The only survivor is Poe Rayburn (Billie Boullet), Paul’s 16-year-old daughter, leaving Creasy as the closest thing she has to family in a foreign country.
All this unfolds in the first episode. From there, the plot expands in increasingly wild directions. Without venturing into spoiler territory, the story pulls in a crowded ensemble of players: the Brazilian president and his head of security, a domestic terror group, the CIA and various gang factions in the favelas of Rio de Janeiro.
What begins as a revenge story quickly shapeshifts into a political thriller and at one point even veers into heist territory.
Mateen’s performance exists within a story that has a long and varied history.
Like many people, my first introduction to Man on Fire was the 2004 film directed by Ridley Scott and starring Denzel Washington alongside Dakota Fanning and Christopher Walken. The plot there was simple: a burnt-out former CIA agent is hired to protect a girl in Mexico City, only to embark on a brutal revenge spree after she’s kidnapped.
“Forgiveness is between them and God,” Creasy says to a Catholic priest in one memorable scene. “It’s my job to arrange the meeting.”
That version delivered the visceral thrills you’d expect but it also had a surprising emotional weight. Scott’s direction, combined with Washington’s deeply committed performance, gave the story a soulfulness that elevated it beyond standard revenge fare.
We were placed firmly inside Creasy’s fractured psyche, with bold editing and music choices that blurred the line between memory and reality. It’s also worth noting that the film was the second adaptation of AJ Quinnell’s 1980 novel, following an earlier 1987 version starring Scott Glenn.
Each iteration has shifted the setting — Italy, Mexico and now Brazil — and adjusted key elements of the story. Here, Poe is older and instead of being kidnapped, she survives a bombing that wipes out her entire family.
Beyond that, the Netflix series feels almost like a different property altogether, more interested in political intrigue and sprawling conspiracy than in the focused emotional drive of vengeance. Across seven episodes, Creasy and Poe’s search for answers leads them through a tangled web of competing interests and shadowy figures.

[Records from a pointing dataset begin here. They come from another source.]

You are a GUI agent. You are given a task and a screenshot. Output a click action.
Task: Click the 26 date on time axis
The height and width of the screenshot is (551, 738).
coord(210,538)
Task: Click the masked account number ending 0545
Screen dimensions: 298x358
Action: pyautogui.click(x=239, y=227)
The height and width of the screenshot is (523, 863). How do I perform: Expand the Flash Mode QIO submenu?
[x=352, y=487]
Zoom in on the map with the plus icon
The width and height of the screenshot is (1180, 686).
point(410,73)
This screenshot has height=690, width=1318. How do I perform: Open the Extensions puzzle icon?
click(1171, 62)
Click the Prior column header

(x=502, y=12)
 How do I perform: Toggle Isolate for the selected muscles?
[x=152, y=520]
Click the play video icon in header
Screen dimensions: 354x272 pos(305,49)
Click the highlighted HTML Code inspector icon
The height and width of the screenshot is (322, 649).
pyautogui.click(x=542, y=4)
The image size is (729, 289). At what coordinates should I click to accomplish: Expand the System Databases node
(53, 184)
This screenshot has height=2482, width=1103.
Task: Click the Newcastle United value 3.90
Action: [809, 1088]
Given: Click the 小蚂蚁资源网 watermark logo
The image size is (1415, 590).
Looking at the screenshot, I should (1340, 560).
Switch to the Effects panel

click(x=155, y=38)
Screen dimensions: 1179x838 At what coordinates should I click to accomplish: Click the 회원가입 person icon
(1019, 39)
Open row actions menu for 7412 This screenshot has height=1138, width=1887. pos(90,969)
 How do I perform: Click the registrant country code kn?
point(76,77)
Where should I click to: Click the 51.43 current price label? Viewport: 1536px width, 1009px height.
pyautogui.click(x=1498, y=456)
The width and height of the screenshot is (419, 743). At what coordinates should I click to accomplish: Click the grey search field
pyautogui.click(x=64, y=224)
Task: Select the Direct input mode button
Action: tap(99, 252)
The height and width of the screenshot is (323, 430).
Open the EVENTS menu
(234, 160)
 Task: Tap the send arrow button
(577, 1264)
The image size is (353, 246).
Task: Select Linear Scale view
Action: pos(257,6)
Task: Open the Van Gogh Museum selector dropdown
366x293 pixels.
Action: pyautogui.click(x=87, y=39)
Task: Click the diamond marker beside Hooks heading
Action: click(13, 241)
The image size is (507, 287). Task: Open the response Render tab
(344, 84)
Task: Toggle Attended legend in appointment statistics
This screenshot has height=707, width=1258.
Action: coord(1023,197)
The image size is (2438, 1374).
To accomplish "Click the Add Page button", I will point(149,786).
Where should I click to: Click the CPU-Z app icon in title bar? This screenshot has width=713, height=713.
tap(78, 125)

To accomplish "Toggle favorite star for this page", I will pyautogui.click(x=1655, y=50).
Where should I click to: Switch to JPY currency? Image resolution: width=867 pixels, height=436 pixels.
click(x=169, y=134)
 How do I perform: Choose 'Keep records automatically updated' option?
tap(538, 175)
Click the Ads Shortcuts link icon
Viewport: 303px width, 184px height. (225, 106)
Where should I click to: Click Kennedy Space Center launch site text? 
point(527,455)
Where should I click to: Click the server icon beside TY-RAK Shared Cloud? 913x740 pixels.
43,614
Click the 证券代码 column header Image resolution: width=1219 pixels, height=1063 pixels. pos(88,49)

Is this latest version any good? I have to be honest: overall, I didn’t like it. It’s predictable, riddled with clichés and stretches a story that could have been told in four tight episodes instead of seven meandering ones.
The most disappointing aspect is how thoroughly Mateen’s natural charisma, so present in Wonder Man, is buried under layers of stoicism and trauma.
The series shows little interest in giving us meaningful access to Creasy’s interior life or in developing the emotional core of the story: his relationship with Poe.
Large stretches separate the two characters entirely, making their arcs feel like parallel tracks rather than a shared journey. Even when they do reunite, often alongside a rotating cast of misfits, the show never finds its footing. It drifts, unsure of what story it wants to tell or which tone it wants to commit to.
The lack of focus might have been forgivable if the action sequences carried more weight but even those feel surprisingly pedestrian.
For a series built on violence, vengeance and high-stakes tension, the choreography and execution rarely rise above the level of routine TV spectacle.
In trying to reinvent Man on Fire as a sprawling political thriller, this adaptation loses sight of what made the story compelling in the first place: intimacy, emotional clarity and a singular sense of purpose.
There are flashes of a better show buried within, mostly in the casting of Mateen but they’re never fully realised.
Instead, what we’re left with is a series that feels overextended, undercooked and forgettable.